Supplied records:

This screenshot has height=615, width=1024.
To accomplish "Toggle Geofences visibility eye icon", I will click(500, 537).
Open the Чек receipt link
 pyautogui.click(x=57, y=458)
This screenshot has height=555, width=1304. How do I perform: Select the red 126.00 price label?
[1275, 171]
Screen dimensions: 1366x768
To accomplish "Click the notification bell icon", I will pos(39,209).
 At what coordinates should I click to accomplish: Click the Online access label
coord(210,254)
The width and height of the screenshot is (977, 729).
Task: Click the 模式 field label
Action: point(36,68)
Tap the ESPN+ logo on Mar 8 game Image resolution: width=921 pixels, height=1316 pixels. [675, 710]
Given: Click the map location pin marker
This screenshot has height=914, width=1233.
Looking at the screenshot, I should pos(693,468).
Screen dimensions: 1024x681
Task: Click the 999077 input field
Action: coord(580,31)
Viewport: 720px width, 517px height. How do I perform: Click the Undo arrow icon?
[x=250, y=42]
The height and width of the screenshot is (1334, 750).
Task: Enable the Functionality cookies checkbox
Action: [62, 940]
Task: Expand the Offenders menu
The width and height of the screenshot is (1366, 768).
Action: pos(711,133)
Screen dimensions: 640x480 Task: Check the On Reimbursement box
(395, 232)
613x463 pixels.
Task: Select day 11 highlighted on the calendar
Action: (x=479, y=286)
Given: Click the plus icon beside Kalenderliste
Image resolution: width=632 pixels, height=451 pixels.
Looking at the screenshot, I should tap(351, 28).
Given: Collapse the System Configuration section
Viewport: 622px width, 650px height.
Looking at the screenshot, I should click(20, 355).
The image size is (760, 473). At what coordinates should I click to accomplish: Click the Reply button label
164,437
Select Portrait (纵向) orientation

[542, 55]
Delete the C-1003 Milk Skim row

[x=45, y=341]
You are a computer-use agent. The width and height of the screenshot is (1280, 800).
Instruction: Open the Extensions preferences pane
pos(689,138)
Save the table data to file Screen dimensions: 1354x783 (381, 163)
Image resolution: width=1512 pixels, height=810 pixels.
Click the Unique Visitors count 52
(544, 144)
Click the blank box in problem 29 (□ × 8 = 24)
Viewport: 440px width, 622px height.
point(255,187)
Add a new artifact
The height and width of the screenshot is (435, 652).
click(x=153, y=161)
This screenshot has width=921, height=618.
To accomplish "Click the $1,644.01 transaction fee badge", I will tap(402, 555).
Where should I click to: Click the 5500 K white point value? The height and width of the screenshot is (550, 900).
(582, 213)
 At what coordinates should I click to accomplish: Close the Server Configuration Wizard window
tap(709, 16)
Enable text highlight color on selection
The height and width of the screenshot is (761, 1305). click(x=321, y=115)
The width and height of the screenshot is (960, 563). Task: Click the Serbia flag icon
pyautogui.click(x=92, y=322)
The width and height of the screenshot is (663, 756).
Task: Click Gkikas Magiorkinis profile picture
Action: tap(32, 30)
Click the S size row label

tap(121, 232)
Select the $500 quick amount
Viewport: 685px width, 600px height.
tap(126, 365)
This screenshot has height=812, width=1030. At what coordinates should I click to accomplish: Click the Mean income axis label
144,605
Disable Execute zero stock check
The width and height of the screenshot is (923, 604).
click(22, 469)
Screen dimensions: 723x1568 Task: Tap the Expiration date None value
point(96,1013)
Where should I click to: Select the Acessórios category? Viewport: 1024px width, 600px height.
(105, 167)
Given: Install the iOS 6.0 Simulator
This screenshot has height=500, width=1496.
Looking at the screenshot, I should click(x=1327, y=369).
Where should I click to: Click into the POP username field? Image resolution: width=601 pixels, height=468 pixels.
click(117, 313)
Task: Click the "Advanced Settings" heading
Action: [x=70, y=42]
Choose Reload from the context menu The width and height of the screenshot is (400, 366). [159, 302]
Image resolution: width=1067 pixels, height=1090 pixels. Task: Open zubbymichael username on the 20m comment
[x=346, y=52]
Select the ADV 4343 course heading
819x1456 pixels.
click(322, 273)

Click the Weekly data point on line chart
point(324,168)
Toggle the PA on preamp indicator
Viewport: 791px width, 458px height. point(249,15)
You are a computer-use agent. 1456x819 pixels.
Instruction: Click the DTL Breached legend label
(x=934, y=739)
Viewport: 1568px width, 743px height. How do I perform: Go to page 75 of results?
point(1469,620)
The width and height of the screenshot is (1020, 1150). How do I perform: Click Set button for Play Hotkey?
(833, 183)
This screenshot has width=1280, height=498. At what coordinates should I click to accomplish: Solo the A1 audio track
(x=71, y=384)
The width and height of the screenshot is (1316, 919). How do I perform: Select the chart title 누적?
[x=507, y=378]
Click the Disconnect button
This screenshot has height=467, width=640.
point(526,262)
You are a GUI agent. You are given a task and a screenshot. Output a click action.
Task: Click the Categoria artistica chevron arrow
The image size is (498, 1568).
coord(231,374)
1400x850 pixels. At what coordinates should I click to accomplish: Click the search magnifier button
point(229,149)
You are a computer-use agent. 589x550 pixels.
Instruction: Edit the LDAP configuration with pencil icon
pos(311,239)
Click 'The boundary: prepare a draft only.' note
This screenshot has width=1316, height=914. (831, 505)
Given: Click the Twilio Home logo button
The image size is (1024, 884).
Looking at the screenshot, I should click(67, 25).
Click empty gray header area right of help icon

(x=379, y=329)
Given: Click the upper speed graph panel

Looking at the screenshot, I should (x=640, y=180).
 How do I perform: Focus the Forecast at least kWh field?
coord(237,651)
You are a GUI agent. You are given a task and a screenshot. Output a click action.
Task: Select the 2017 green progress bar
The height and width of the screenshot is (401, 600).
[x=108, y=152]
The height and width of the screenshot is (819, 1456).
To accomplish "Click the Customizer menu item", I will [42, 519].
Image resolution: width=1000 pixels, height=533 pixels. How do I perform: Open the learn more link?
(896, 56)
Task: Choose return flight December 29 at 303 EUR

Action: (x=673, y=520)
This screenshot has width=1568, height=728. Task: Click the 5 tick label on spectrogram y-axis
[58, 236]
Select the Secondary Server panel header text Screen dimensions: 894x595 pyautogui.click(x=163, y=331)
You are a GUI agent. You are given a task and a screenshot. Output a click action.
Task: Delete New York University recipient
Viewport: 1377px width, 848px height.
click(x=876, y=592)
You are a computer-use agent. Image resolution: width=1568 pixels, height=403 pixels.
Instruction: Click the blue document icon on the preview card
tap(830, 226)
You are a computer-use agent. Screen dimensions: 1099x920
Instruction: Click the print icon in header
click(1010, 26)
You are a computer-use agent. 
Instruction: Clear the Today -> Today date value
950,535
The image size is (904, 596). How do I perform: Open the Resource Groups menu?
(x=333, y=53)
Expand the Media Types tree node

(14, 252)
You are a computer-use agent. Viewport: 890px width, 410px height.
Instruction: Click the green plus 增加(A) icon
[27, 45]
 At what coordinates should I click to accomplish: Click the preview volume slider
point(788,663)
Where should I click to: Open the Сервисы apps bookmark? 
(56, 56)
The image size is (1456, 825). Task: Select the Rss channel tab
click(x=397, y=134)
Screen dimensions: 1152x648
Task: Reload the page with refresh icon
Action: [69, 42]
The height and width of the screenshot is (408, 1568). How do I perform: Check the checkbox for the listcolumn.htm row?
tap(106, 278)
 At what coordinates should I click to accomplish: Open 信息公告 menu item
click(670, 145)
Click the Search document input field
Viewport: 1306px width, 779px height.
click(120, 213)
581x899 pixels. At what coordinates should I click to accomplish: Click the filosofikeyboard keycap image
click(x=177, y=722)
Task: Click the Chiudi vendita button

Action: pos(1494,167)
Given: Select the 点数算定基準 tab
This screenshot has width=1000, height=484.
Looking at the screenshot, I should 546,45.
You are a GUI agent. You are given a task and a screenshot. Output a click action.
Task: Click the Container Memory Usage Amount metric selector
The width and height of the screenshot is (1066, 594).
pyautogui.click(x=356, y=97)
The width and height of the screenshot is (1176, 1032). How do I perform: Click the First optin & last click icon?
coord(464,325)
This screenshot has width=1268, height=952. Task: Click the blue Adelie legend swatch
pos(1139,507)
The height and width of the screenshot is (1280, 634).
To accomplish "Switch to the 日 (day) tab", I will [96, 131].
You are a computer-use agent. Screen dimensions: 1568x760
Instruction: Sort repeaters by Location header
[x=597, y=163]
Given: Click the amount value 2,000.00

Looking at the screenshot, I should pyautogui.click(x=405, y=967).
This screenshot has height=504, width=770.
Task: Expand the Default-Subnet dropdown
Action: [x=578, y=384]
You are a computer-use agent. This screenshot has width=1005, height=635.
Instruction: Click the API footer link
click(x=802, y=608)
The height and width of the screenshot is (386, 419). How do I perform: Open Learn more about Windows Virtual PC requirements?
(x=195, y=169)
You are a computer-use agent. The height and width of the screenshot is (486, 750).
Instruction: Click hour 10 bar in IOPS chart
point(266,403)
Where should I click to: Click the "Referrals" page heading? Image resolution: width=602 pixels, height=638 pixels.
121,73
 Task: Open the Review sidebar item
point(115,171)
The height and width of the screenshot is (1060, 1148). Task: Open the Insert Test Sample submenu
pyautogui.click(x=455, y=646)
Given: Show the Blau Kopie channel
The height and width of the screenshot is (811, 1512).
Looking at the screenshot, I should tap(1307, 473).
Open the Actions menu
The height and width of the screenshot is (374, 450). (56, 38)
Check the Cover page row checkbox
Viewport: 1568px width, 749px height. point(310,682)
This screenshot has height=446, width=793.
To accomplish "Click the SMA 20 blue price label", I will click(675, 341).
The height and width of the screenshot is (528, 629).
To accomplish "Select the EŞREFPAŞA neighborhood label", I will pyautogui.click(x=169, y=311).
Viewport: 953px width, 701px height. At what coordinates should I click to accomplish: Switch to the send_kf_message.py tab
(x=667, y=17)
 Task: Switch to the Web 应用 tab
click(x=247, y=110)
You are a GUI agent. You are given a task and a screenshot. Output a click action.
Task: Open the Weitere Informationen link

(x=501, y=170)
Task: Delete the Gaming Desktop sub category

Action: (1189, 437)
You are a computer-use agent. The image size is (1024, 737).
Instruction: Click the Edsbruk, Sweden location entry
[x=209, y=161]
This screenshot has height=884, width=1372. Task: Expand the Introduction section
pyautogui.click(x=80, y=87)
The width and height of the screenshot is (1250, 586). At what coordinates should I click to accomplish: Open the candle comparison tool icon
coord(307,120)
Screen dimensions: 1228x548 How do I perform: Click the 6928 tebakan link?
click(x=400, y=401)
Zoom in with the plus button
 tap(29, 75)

Work instruction: Collect, from the material above, every line containing the word "computer".

Task answer:
You are a computer-use agent. The width and height of the screenshot is (1280, 800).
You are a computer-use agent. 1456x819 pixels.
You are a computer-use agent. 589x550 pixels.
You are a computer-use agent. Image resolution: width=1568 pixels, height=403 pixels.
You are a computer-use agent. Screen dimensions: 1099x920
You are a computer-use agent. 
You are a computer-use agent. Viewport: 890px width, 410px height.
You are a computer-use agent. Screen dimensions: 1568x760
You are a computer-use agent. This screenshot has width=1005, height=635.
You are a computer-use agent. The height and width of the screenshot is (486, 750).
You are a computer-use agent. The image size is (1024, 737).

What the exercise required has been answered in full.